Digital dressing rooms
For many years, major brands have been taking on the challenge that the term ‘digital dressing rooms’ has posed for them. While their approaches differ in style, most have adopted augmented reality (AR) technology. Converse, for example, have launched their ‘Sampler’ app, which lets you to see what a pair of shoes will look like on you simply by pointing your iPhone camera at your feet. As far back as 2011, both Uniqlo, Superdry, and Topshop were experimenting with virtual mirrors, which allow customers to see what they look like in garments without having to actually try them on. While many of these ideas are still in the beta phases, don’t be surprised to see AR technology dominating the high street shopping experience within the next decade.
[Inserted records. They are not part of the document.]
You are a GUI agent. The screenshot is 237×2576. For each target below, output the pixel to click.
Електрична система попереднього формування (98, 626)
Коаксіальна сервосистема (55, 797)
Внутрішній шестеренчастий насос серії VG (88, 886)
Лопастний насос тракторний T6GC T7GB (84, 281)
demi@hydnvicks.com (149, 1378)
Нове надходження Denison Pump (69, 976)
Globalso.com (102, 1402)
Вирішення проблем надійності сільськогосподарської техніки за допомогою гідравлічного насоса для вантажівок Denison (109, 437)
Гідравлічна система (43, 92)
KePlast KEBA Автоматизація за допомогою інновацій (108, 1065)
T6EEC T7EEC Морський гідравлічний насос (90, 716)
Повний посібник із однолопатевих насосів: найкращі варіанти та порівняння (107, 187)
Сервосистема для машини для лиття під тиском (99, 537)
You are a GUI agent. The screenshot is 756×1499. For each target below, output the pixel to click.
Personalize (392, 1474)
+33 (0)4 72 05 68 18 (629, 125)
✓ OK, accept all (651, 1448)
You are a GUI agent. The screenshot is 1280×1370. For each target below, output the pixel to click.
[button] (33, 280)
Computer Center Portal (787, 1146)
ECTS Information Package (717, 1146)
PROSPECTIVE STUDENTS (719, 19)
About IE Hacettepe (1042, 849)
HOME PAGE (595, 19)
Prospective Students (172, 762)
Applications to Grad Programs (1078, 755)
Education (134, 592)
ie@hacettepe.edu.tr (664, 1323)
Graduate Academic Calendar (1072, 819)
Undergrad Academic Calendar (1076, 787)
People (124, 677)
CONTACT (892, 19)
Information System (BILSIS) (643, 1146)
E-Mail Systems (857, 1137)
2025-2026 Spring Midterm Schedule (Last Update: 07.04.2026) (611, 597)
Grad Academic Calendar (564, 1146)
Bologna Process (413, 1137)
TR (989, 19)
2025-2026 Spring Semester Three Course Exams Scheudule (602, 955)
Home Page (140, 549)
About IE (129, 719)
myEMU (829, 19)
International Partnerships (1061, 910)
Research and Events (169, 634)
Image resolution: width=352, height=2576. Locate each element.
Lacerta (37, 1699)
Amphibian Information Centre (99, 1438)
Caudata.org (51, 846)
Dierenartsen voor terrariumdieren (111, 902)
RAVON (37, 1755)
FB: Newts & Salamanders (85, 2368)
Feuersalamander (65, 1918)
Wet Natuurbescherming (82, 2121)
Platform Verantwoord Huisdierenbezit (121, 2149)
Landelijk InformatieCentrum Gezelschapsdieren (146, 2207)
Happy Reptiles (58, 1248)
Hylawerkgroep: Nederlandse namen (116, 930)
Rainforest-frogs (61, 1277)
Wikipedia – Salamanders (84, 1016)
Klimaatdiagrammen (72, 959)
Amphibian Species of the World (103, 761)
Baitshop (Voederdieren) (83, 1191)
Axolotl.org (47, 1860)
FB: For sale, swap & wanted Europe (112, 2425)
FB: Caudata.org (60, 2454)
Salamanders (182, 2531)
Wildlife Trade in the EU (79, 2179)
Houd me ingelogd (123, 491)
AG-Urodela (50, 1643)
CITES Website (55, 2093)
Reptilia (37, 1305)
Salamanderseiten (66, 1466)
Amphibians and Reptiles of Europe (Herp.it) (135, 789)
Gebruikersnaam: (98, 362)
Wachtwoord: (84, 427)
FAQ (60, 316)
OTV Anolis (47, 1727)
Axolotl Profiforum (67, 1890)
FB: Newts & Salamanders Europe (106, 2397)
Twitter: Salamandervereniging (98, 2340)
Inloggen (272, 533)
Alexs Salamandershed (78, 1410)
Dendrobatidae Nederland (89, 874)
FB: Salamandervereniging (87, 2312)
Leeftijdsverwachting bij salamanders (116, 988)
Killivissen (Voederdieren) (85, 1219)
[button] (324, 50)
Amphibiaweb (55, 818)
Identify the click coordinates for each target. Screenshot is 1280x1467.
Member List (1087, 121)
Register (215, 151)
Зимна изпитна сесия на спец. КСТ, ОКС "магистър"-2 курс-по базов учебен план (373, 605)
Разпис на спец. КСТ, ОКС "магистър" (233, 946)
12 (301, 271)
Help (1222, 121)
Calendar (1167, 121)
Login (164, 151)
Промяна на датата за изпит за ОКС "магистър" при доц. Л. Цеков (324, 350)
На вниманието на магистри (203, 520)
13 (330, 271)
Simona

The advertising experience
Minority Report was one of the most iconic and scarily prophetic stories to have emerged from the sci-fi scene. In the film adaptation, we see tom Cruise enter a GAP clothing store, where he is greeted personally by an advert suggesting clothes for his character to purchase. With heavily connected mobile devices in our pockets, maybe this reality is also not too far away. As we pass digital billboards, they could receive a signals from our phones and then show a personalised commercial based on our internet search history, not unlike the adverts we see when browsing the web today. The technology is here, it's simply a matter a time before someone makes it happen!
From factory to front door
The more we purchase from our mobiles, the more we need home delivery. Unsurprisingly, Amazon are one-step ahead of the game here, experimenting with delivery drones that could transport packages to your doorstep within four hours or less. In the future, our skies could eventually be littered with low flying aircraft such as these, getting our fashion choices to our doorstep without the wait that comes with conventional delivery services. From factory to front door, in no time at all!
Be the designer
Personalisation and customisation are two trends that fashion retailers will strive towards when experimenting with new technologies. 3D printers are fast becoming a more accessible consumer product, with designers, engineers, scientists, and craftsmen already enjoying these miraculous machines. Alongside open source software that accompanies many 3D printers, consumers could design their own clothing using templates and materials provided by retailers, and print it out at home. One day, perhaps in the much more distant future, high street shops could be done away with altogether!